◆ Document passage
In this section, we recall the definition of the distribution of a BPH on a sliced graph and the principle of its calculus in an out-of-core manner. Intuitively, distributing a hierarchy consists in splitting it into a set of smaller trees such that: 1) each smaller tree corresponds to a selection of a sub part of whole tree that intersects a slice of the graph and 2) the initial hierarchy can be reconstructed by “gluing” those smaller trees.

Let V be a set. The operation sel is the map from \(2^{|V|} \times \mathcal {P}(V)\) to \(\mathcal {P}(V)\) which associates to any subset X of V and to any partition \(\textbf{P}\) of V the subset \(\text{ sel }(X,\textbf{P})\) of \(\textbf{P}\) which contains every region of \(\textbf{P}\) that contains an element of X. The operation select is the map from \(2^{|V|} \times \mathcal {H}_\ell (V)\) in \(\mathcal {H}_\ell (V)\) which associates to any subset X of V and to any hierarchy \(\mathcal {H}\) on V the hierarchy \(\text{ select }\left( {X},{\mathcal {H}}\right) = (\text{ sel }(X,\mathcal {H}[0]), \ldots , \text{ sel }(X,\mathcal {H}[\ell ]))\).

We are then able to define the distribution of a hierarchy thanks to select. Let V a set, let \(\textbf{P}\) be a complete partition on V and let \(\mathcal {H}\) be a hierarchy on V. The distribution of \(\mathcal {H}\) over \(\textbf{P}\) is the set \(\{\text{ select }\left( {R},{\mathcal {H}}\right) ~|~R \in \textbf{P}\}\) and for any region R of \(\textbf{P}\)\(\text{ select }\left( {R},{\mathcal {H}}\right) \) is called a local hierarchy (of \(\mathcal {H}\) on R).

The calculus introduced in [3] aims to compute the distribution of a BPH over a partition of the space. In this article, we consider the special case of a 4 adjacency graph representing a 2d image that can be divided into slices, and we are interested in computing a distribution of the BPH over those slices. It should be noted that this is not a limiting factor, and the method can easily be adapted to any regular grid graph.

◆ Given data
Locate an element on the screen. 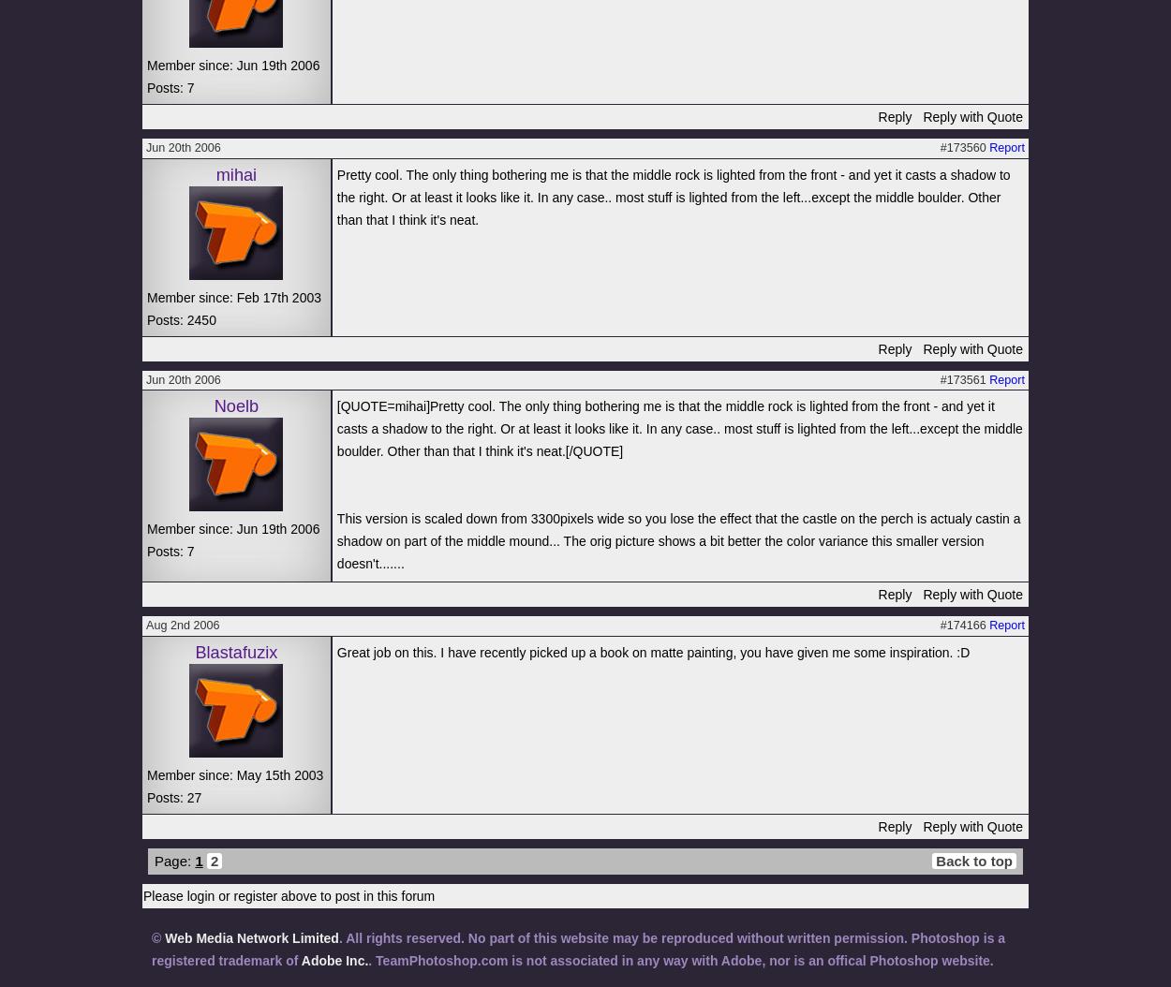 The image size is (1171, 987). 'Noelb' is located at coordinates (236, 406).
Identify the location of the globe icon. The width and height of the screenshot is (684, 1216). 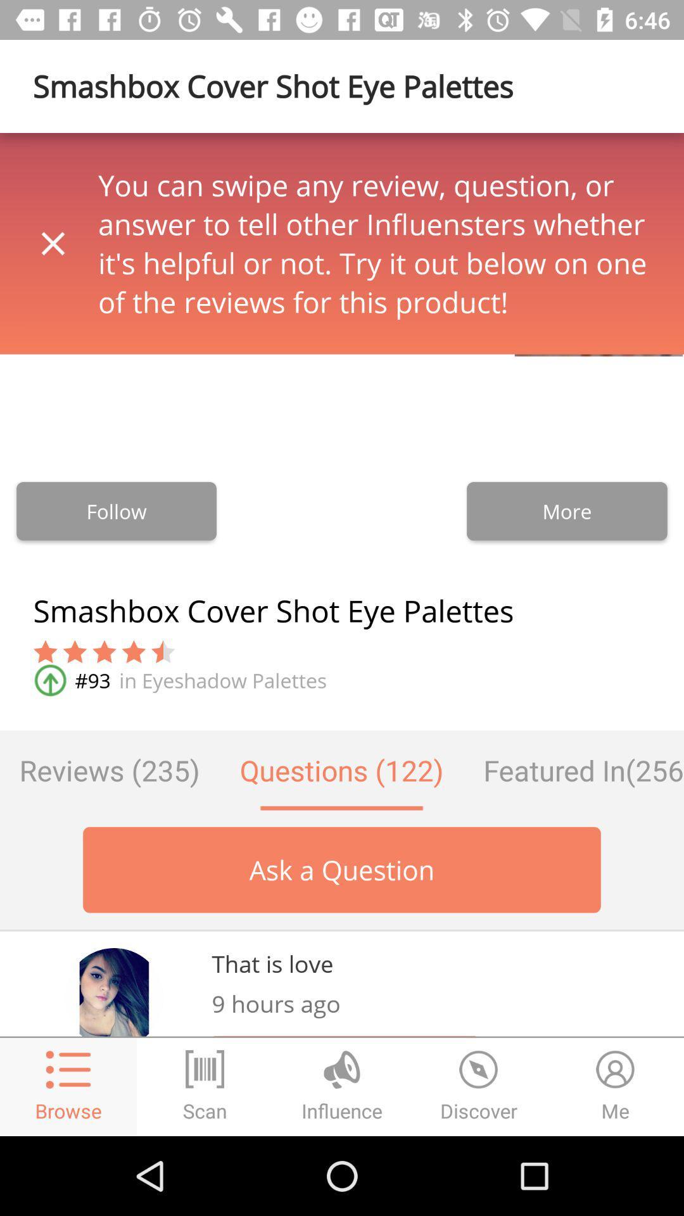
(342, 1086).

◆ Exercise 1
In the passage on hierarchy distribution, what is select(R, H) called for a region R of the partition?
◆ Exercise 2
Transcribe the passage on hierarchy distribution from "In this section, we" up to and including "those smaller trees.".

◆ Exercise response 1
A local hierarchy (of H on R).

◆ Exercise response 2
In this section, we recall the definition of the distribution of a BPH on a sliced graph and the principle of its calculus in an out-of-core manner. Intuitively, distributing a hierarchy consists in splitting it into a set of smaller trees such that: 1) each smaller tree corresponds to a selection of a sub part of whole tree that intersects a slice of the graph and 2) the initial hierarchy can be reconstructed by “gluing” those smaller trees.